* What needs to be done *
Reproduce exactly, from the data that follows, the line with "The height and width of the screenshot is (739, 1177).", the line with "has height=737, width=1250.", and every line that lies between them.

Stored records
Segment Open

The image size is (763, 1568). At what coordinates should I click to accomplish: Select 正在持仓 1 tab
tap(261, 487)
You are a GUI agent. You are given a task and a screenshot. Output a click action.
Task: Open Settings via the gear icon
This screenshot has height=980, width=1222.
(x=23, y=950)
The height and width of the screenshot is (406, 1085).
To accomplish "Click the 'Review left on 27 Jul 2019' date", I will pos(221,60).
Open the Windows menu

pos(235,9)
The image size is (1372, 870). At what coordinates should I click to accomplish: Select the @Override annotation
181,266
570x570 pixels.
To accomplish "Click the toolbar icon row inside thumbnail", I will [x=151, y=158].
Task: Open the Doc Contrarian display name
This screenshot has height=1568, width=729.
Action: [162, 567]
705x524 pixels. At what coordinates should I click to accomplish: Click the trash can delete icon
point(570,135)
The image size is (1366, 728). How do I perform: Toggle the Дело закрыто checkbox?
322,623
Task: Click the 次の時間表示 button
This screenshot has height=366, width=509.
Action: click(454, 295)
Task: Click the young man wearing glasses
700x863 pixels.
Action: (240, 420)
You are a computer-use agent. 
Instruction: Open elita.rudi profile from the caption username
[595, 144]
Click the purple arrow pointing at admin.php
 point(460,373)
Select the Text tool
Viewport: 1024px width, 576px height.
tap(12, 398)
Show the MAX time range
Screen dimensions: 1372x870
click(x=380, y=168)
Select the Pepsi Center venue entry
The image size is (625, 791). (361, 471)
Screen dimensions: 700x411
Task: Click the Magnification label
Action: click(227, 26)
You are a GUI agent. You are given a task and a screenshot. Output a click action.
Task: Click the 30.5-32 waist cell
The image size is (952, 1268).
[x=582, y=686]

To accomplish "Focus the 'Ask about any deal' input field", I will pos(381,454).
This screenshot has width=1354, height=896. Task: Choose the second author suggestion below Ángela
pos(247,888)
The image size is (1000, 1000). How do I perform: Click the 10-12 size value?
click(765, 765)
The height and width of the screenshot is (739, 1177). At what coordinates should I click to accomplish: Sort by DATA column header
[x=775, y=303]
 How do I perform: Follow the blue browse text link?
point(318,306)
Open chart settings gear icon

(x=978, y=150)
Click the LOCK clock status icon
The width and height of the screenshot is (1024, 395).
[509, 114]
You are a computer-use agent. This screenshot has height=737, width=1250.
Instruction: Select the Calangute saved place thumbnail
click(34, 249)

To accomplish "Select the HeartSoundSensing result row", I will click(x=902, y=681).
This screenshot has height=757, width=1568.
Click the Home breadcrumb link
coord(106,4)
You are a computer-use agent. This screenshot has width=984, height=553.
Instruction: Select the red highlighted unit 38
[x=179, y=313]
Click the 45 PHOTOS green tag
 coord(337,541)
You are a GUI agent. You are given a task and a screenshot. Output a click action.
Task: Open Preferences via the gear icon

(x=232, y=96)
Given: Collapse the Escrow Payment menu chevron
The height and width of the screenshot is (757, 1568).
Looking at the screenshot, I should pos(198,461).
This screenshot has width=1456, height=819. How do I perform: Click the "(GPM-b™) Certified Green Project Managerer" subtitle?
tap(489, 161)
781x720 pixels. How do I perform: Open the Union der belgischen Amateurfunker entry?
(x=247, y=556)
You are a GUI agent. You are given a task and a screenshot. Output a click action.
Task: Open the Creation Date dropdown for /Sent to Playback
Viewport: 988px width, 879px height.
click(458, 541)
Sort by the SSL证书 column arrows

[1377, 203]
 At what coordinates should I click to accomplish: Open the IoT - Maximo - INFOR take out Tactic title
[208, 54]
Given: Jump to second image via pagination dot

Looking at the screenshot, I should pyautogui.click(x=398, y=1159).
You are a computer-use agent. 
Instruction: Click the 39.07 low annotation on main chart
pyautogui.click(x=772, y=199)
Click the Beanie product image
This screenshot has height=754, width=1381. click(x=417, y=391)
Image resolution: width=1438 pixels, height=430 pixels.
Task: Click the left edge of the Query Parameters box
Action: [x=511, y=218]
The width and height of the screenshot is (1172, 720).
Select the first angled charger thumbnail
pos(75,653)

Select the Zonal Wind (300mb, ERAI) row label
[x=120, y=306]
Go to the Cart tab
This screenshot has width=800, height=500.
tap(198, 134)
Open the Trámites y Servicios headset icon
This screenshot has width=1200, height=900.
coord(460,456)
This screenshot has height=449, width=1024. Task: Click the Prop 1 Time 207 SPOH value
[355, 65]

Segment Closed

* Task response *
The height and width of the screenshot is (739, 1177). At what coordinates should I click to accomplish: Sort by DATA column header
[x=775, y=303]
 How do I perform: Follow the blue browse text link?
point(318,306)
Open chart settings gear icon

(x=978, y=150)
Click the LOCK clock status icon
The width and height of the screenshot is (1024, 395).
[509, 114]
You are a computer-use agent. This screenshot has height=737, width=1250.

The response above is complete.